Obviously there is a smaller amount of weight sitting on the piston in the left container, as opposed to the right container.

So intuitively, to begin ejecting water out the top of each container, I have assumed that less upward force would need to be applied to the piston of the left container... than the piston of the right container (more total water weight over the same piston area).

My confusion is how the pressure on the piston inside both containers can be the same... yet the force needed to eject water out the top of both containers is different.

Last edited by a moderator:
Actually, the force needed to lift the water is exactly the same in both containers, assuming the bottom of the containers have the same cross-sectional area. To lift the water, you just need to overcome the water pressure over the entire area of the piston. Both pressure and the area are the same for both containers, so force should also be the same.

This is counterintuitive, but it doesn't violate any laws of physics. The natural question would be to ask where all the energy went in lifting the water by a small distance L, since both containers should have received F*L of energy from the piston. For the right container, the water's center of mass rises by L, so the water gains mgL of potential energy. For the left container, the water is forced into a thin tube, so its center of mass rises by much more than L. Although the water also has less mass, this difference in mass is more than offset by the larger increase in center of mass, so this is where all the work went.

## 1. What is Pascal's Law?

Pascal's Law, also known as the principle of transmission of fluid-pressure, states that pressure applied to an enclosed fluid is transmitted equally in all directions throughout the fluid.

## 2. How does Pascal's Law relate to pressure inside a liquid?

Pascal's Law states that the pressure inside a liquid is the same at all points, regardless of the shape of the container. This means that if pressure is applied to one part of the liquid, it will be transmitted equally throughout the entire liquid.

## 3. How does Pascal's Law affect the force needed to lift a liquid?

According to Pascal's Law, the force needed to lift a liquid is directly proportional to the pressure applied to it. This means that the greater the pressure, the greater the force needed to lift the liquid.

## 4. Can Pascal's Law be applied to gases as well?
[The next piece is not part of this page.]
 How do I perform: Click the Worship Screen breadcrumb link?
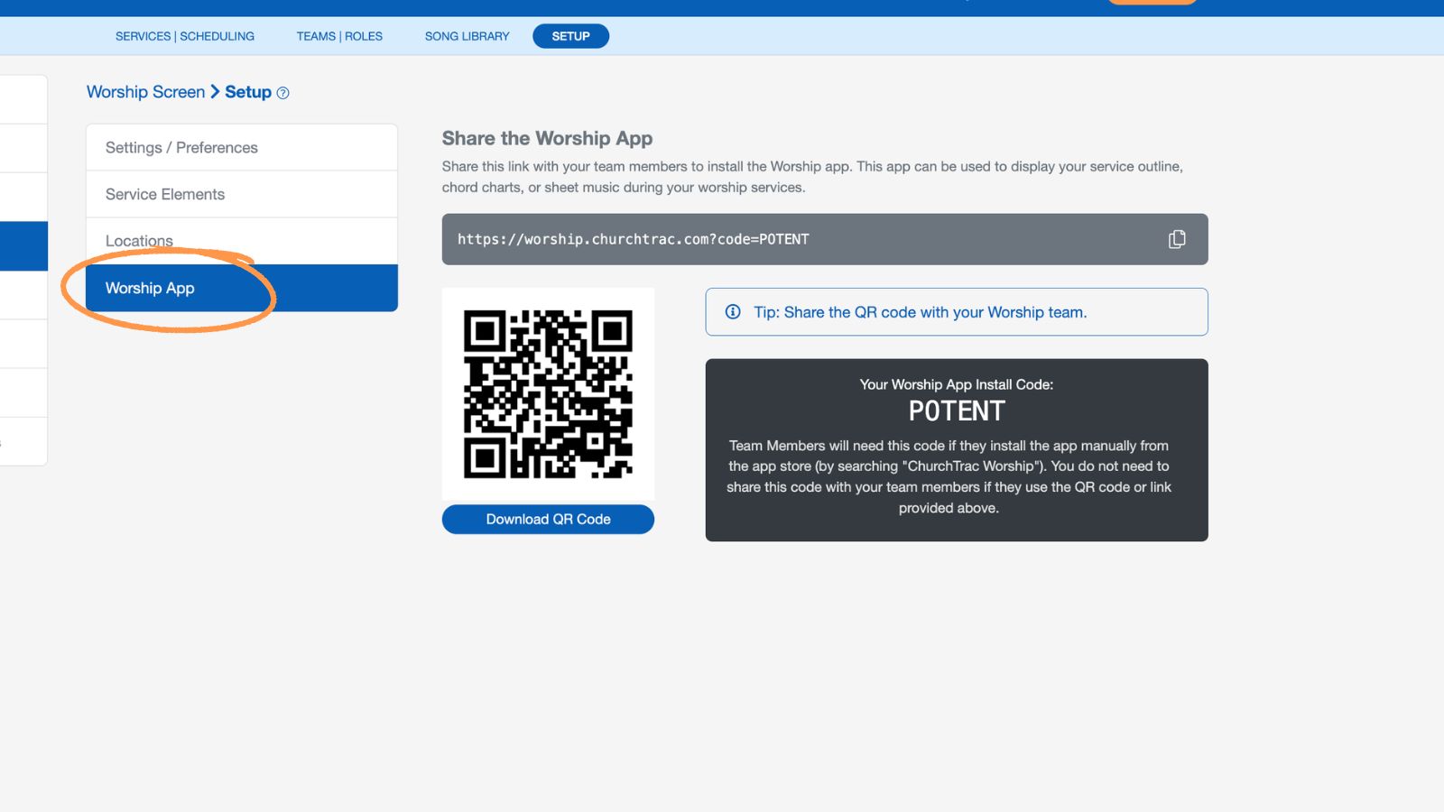[x=145, y=91]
Yes, Pascal's Law can also be applied to gases. It states that the pressure applied to an enclosed gas is transmitted equally throughout the gas, just like in liquids.

## 5. What are some real-world applications of Pascal's Law?

Pascal's Law has many practical applications, such as in hydraulic systems, where it is used to create and transmit large forces through the use of small forces. It is also used in hydraulic lifts, car brakes, and other machinery that utilizes the principle of fluid pressure to lift or move heavy objects. Additionally, Pascal's Law is important in understanding how fluids behave in various systems, such as in plumbing and air conditioning systems.